___ Given information

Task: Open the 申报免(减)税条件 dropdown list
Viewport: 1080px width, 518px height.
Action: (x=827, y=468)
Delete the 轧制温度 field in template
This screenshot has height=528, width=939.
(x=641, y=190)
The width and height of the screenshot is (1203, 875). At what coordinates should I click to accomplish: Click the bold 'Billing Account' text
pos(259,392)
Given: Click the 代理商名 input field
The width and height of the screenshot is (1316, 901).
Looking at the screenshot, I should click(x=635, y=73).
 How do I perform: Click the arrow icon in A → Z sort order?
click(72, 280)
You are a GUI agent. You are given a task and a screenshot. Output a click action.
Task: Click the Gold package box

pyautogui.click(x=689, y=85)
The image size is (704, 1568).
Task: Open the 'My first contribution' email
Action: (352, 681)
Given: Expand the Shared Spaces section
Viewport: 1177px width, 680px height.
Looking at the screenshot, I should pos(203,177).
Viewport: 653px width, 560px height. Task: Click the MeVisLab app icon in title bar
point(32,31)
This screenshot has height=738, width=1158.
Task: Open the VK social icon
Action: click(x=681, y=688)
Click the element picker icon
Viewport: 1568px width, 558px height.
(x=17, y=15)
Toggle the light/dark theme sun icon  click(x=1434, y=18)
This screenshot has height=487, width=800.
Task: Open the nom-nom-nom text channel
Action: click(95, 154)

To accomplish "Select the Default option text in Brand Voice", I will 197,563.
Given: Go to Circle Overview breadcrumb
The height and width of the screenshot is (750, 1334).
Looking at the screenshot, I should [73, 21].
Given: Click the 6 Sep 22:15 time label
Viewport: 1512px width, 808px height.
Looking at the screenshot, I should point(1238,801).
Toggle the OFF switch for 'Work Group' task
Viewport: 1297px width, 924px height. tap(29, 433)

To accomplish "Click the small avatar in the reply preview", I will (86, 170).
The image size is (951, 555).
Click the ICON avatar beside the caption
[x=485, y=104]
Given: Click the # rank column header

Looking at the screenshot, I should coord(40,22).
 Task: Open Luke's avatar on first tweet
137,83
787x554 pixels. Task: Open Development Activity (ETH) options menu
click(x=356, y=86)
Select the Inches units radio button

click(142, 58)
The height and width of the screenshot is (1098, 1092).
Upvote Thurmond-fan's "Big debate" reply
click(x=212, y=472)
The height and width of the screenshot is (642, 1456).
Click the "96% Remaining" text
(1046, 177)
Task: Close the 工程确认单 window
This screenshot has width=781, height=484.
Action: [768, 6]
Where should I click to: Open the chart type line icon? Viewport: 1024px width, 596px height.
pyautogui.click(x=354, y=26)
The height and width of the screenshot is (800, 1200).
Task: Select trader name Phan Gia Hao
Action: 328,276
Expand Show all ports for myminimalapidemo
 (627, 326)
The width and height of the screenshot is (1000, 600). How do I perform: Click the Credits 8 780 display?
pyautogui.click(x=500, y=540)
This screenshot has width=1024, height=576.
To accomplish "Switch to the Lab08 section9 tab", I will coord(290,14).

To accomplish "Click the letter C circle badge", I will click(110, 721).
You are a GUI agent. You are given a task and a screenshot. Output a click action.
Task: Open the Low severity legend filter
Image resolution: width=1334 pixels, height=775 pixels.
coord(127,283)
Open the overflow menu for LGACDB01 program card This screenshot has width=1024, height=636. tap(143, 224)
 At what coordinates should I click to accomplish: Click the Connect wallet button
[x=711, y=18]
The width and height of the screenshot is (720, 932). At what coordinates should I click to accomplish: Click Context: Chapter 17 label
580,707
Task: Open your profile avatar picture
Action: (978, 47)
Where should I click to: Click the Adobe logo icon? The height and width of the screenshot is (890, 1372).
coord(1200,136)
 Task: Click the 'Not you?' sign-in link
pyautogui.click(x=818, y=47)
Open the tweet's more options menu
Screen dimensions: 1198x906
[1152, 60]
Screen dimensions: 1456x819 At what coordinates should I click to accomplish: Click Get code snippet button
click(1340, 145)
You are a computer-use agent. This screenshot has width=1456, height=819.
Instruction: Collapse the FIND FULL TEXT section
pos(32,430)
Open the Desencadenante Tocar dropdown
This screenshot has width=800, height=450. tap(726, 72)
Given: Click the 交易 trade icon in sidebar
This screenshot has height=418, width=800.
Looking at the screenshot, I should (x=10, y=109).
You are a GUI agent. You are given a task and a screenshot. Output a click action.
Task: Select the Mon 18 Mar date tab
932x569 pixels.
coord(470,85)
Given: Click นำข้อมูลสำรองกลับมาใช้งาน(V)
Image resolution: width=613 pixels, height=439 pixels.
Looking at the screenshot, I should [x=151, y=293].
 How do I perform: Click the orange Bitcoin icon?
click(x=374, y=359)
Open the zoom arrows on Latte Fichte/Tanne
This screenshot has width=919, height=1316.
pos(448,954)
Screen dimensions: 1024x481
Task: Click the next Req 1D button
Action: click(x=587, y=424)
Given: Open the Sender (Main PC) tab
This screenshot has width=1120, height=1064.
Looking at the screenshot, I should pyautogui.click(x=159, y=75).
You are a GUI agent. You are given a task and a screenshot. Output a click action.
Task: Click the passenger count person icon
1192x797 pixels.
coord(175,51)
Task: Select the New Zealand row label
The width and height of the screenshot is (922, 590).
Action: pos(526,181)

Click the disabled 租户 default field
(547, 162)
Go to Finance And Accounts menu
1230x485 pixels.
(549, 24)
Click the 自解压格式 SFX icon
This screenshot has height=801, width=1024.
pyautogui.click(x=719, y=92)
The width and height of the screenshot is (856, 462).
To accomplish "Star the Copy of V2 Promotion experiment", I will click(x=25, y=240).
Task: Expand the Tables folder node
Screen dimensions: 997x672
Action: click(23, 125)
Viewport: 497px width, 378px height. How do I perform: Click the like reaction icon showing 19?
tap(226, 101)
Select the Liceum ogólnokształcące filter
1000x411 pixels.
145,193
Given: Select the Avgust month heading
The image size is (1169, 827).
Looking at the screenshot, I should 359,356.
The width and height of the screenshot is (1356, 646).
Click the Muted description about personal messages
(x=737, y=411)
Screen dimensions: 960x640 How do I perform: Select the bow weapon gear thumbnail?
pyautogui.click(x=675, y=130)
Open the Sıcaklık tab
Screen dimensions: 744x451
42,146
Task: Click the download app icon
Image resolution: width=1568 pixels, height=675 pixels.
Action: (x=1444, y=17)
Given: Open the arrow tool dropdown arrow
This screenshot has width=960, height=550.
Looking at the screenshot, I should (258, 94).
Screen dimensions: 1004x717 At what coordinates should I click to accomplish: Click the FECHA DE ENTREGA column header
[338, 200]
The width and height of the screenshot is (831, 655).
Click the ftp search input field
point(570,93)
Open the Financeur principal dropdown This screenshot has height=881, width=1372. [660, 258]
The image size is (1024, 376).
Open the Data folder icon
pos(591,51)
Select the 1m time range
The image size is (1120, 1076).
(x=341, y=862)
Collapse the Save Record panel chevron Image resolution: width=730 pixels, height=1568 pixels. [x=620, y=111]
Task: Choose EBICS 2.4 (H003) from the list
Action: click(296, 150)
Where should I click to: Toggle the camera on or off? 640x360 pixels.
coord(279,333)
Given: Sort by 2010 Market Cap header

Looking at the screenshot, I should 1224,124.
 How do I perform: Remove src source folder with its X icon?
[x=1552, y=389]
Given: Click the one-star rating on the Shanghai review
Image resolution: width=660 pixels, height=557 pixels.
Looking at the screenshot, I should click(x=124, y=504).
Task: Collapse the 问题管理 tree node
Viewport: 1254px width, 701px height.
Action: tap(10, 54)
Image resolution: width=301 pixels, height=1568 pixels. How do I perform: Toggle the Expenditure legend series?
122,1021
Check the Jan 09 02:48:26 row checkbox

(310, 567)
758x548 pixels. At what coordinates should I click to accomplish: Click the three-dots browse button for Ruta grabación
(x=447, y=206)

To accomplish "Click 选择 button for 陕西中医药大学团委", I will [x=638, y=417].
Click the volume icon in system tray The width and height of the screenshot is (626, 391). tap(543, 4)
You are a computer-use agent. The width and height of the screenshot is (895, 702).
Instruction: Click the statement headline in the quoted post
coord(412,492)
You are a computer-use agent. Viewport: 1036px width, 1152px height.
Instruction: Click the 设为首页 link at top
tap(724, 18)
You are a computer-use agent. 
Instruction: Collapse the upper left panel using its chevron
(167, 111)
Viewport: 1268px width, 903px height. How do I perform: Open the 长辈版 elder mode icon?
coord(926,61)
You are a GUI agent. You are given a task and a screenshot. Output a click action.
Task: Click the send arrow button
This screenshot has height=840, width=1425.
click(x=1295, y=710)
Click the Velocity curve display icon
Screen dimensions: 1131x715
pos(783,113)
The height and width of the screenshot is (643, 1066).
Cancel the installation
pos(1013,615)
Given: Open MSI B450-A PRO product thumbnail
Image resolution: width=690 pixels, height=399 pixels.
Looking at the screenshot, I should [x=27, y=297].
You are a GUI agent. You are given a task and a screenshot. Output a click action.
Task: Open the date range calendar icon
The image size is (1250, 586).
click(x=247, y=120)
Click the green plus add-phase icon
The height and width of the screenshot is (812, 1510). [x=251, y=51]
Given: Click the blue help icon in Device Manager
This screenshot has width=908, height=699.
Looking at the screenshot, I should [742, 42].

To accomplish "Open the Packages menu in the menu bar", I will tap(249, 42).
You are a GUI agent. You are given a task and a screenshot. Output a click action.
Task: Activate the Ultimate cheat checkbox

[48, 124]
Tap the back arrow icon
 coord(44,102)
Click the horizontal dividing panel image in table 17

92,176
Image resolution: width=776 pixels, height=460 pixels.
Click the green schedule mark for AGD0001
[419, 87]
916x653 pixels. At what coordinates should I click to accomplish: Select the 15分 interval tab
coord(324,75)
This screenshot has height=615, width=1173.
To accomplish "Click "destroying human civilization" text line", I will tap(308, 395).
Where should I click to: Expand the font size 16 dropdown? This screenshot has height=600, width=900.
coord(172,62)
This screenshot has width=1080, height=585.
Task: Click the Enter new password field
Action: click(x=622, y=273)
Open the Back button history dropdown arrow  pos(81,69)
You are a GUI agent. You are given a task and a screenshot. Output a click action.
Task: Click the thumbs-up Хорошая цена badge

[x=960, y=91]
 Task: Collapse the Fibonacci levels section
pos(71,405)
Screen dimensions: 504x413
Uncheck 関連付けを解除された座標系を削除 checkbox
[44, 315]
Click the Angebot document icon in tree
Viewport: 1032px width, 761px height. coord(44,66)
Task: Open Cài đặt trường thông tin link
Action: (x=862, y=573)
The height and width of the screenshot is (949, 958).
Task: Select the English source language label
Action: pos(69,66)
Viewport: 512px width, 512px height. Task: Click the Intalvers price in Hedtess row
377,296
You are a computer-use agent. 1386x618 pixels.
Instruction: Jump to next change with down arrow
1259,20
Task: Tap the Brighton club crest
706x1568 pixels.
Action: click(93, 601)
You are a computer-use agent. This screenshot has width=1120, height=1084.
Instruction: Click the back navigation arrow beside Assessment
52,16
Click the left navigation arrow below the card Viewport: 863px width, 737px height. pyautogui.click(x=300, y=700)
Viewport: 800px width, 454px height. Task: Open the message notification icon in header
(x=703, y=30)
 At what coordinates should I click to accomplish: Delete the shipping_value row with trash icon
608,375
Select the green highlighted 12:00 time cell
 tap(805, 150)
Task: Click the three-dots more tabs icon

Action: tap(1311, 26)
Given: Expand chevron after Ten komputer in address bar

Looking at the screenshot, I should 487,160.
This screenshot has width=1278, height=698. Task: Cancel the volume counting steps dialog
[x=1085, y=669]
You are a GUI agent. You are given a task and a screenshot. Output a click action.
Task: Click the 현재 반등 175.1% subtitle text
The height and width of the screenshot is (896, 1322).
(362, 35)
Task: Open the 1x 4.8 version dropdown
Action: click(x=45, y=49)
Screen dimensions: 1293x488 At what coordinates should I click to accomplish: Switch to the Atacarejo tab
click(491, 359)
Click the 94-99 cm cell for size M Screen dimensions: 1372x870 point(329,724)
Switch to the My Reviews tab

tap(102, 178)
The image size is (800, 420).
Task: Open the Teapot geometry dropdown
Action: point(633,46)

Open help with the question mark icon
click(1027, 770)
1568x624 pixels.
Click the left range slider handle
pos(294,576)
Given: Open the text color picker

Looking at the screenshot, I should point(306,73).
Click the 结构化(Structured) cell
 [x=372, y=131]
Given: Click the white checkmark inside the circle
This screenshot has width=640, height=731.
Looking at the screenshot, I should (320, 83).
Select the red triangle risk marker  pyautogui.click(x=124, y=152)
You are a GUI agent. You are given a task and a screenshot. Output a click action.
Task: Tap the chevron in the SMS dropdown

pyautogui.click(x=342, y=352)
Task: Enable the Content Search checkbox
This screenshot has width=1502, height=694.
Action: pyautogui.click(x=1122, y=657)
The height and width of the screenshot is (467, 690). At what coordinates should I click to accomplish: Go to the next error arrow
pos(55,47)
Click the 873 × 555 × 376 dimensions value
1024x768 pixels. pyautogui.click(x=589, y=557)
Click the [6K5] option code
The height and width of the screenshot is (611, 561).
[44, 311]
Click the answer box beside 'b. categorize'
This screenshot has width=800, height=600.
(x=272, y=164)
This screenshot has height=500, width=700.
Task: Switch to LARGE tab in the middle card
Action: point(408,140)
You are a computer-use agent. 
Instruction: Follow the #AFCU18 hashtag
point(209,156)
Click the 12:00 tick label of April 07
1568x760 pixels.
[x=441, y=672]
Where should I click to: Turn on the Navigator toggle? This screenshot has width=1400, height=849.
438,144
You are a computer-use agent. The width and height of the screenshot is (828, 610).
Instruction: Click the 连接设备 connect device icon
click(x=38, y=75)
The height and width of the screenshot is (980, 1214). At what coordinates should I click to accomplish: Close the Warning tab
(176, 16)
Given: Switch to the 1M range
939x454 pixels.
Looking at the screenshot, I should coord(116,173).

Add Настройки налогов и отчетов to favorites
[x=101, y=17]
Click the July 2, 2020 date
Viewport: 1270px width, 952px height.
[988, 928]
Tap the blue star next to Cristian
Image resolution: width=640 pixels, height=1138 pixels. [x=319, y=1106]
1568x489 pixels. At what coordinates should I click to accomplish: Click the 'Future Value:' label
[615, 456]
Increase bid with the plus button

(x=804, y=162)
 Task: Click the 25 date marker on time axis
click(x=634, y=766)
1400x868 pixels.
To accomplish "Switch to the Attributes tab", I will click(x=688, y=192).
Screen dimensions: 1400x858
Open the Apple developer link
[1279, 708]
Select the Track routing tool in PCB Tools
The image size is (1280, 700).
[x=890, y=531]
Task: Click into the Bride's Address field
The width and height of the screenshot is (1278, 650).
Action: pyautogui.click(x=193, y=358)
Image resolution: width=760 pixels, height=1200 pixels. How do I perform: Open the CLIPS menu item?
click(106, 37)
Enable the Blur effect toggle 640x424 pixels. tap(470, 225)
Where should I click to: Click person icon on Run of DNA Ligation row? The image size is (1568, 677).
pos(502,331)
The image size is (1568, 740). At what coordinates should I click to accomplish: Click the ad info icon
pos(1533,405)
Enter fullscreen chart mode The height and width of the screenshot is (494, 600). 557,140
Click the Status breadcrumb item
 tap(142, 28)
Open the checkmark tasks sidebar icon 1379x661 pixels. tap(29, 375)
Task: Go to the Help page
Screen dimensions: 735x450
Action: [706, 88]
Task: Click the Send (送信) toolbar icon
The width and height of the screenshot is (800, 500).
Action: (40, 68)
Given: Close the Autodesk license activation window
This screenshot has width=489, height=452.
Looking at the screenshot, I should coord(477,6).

______

■ What needs to be done ■
The stopping point is the line containing "Given: Click the 代理商名 input field". Reproduce exactly every line of the material from the first through that one.

■ Expected output ■
Task: Open the 申报免(减)税条件 dropdown list
Viewport: 1080px width, 518px height.
Action: (x=827, y=468)
Delete the 轧制温度 field in template
This screenshot has height=528, width=939.
(x=641, y=190)
The width and height of the screenshot is (1203, 875). At what coordinates should I click to accomplish: Click the bold 'Billing Account' text
pos(259,392)
Given: Click the 代理商名 input field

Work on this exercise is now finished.